Last night my son and I were goofing around in my back yard at that in-between hour when the world is in shadow but the sky remains lit by the retiring sun. Sawyer lay on his back and observed that the sky, now a canopy of gathering clouds, looked like another world on top of ours. I lay beside him, and had to agree.
Sawyer then said he could see the face of God in the clouds; then he said that God wasn’t a single being but a lot of energy; then he said that he believed there were other civilizations on other planets; then he said that he wished he could live in one of those other civilizations.
As Sawyer leap-frogged from one existential idea to the next, I had the strange feeling that I had reached the moment in the movie of my fatherhood where the Happy Ending credits had begun to roll. Five years before I felt triumphant if my autism-spectrum son responded to his name; now we were discussing God. But in the next moment Sawyer said that he did not want to live too long because he believed that life would be too hard and too boring. The credits stopped rolling and I was back to the job of father again.
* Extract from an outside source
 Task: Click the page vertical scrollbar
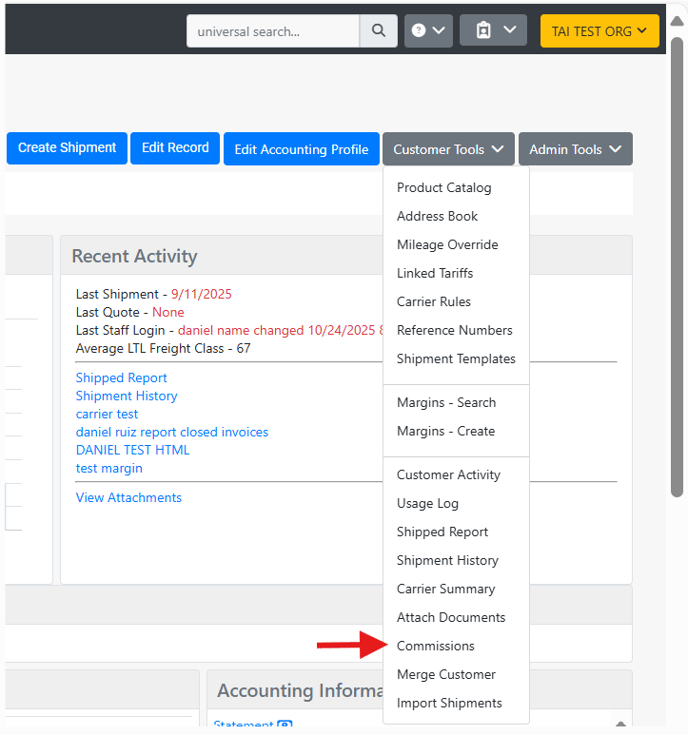[x=677, y=300]
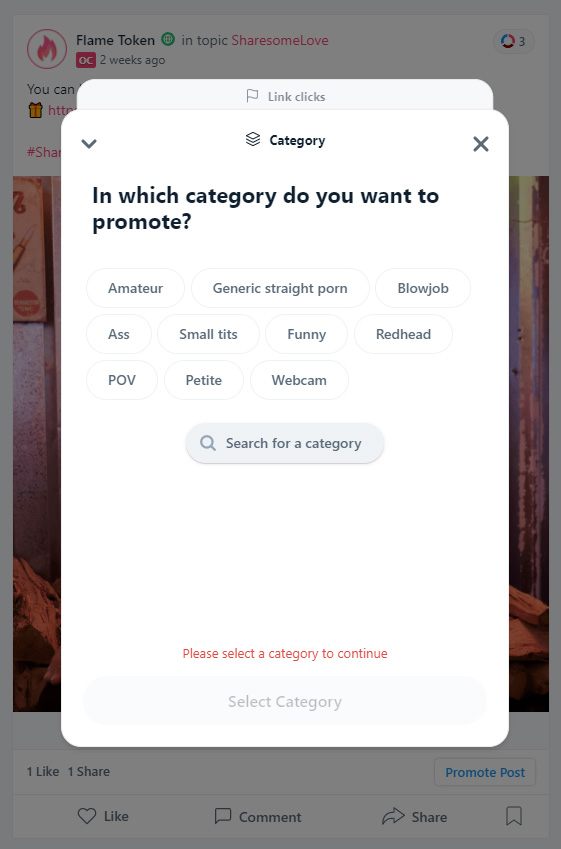Image resolution: width=561 pixels, height=849 pixels.
Task: Close the Category dialog
Action: [x=481, y=144]
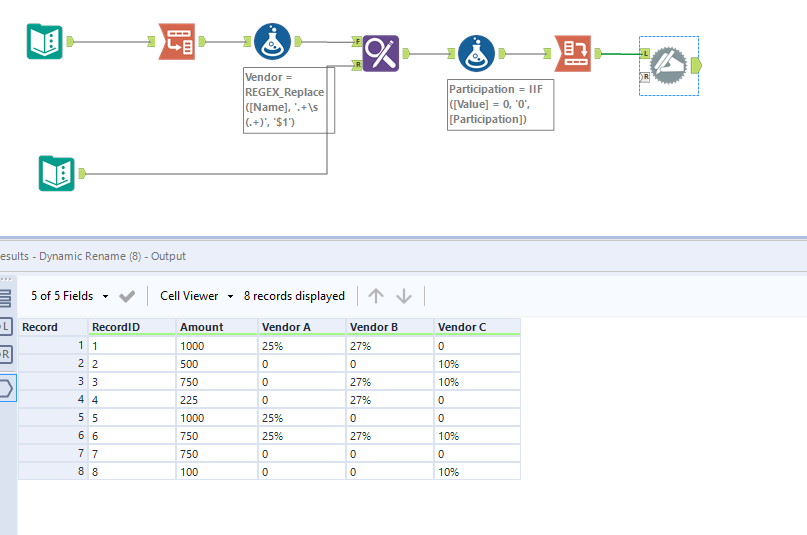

I said something about it being his choice whether life was hard or boring, even though the true answer was as obvious as the sky overhead. Here he was worrying about the opposite of what he was living in that very moment. But I could hardly blame him for questioning or me for missing the answer. The ease of life is not so simple to believe. It reminded me of certain writers I’ve interviewed who confessed how quickly and easily their most recent book had come. It was as if something valuable couldn’t arrive so effortlessly.
It always makes me laugh to hear this, and I assure the writers that their secret is safe with me. Yes, not to worry; the next one will be hard. Or perhaps not. Then what would we do? Then we might have to feel our full self, even with nothing but the sky to push against it.